2. Memory Read/Write Throughput - IntelVTune Profiler
Using Intel VTune Profiler involves several steps, from installation to running analyses on your target applications. VTune Profiler is a performance analysis tool that provides a rich set of metrics, including CPU usage, memory access patterns, and more. Here’s a basic guide on how to use VTune:
Installation
For Ubuntu:
wget https://registrationcenter-download.intel.com/akdlm/IRC_NAS/56d0db2b-1ff1-4abe-857a-72ca9be22bd3/l_oneapi_vtune_p_2024.0.1.14.sh
sudo sh ./l_oneapi_vtune_p_2024.0.1.14.sh
Setting Up a Project
-
Launch VTune Profiler: Once installed, open VTune Profiler.
-
Create a New Project:
- Choose 'New Project' from the VTune start screen.
- Name your project and select a directory to store the project files.
Configuring and Running an Analysis
-
Choose an Analysis Target:
- You can analyze either a running process or a binary executable.
- For a binary, provide the path to the executable and any command-line arguments it needs.
-
Select an Analysis Type:
- VTune offers various types of analyses like Hotspots, Memory Access, Microarchitecture Exploration, etc.
- For memory read/write throughput, you might want to start with the Memory Access analysis.
-
Run the Analysis:
- Click the 'Start' button to begin the analysis.
- VTune will execute your application and collect data.
Reviewing Results
-
View the Results: After the analysis is complete, VTune will display the results in a variety of reports and views.
-
Interpret the Data:
- Look for hotspots, which are areas of code with the most significant performance impact.
- Use the memory access patterns to understand how your application interacts with the system's memory.
-
Optimize Based on Findings: Use the insights gained from VTune to optimize your application.
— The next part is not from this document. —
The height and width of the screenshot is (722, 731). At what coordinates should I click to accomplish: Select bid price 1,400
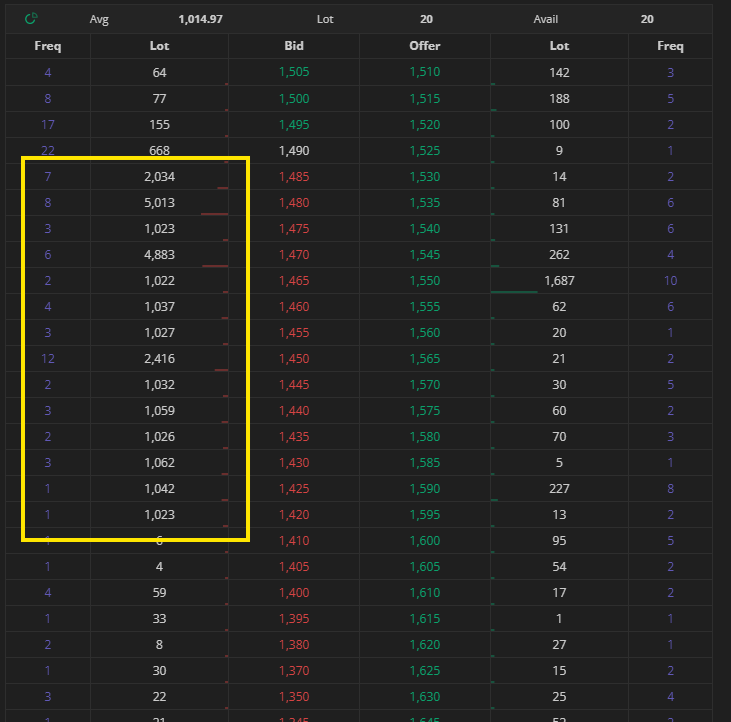(294, 593)
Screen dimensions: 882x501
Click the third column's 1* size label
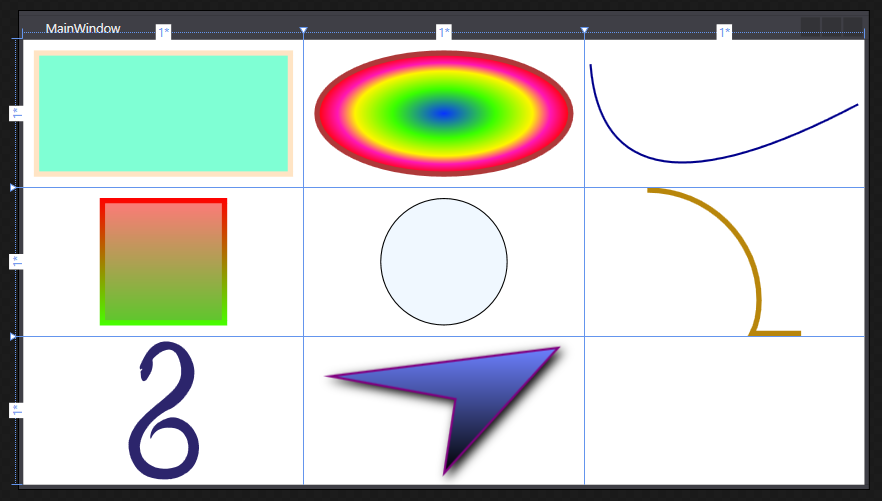tap(724, 33)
This might involve code refactoring, algorithm changes, or other modifications.
Advanced Features
- Remote Profiling: VTune can profile applications running on remote systems, which is particularly useful for server-side performance analysis.
- Command Line Interface: For automated or scripted analyses, VTune provides a command-line interface.
- Integrate with Development Environments: VTune can be integrated with popular development environments like Visual Studio or Eclipse for a more seamless workflow.
Tips
- Run Multiple Analyses: Different types of analyses can provide different insights. It's often useful to run several types of analyses on your application.
- System Requirements: Ensure your system meets the requirements for VTune, especially for more detailed analyses which can be resource-intensive.
- Documentation and Tutorials: Refer to Intel's documentation and tutorials for more detailed guidance on using VTune Profiler. They provide valuable information for both beginners and advanced users.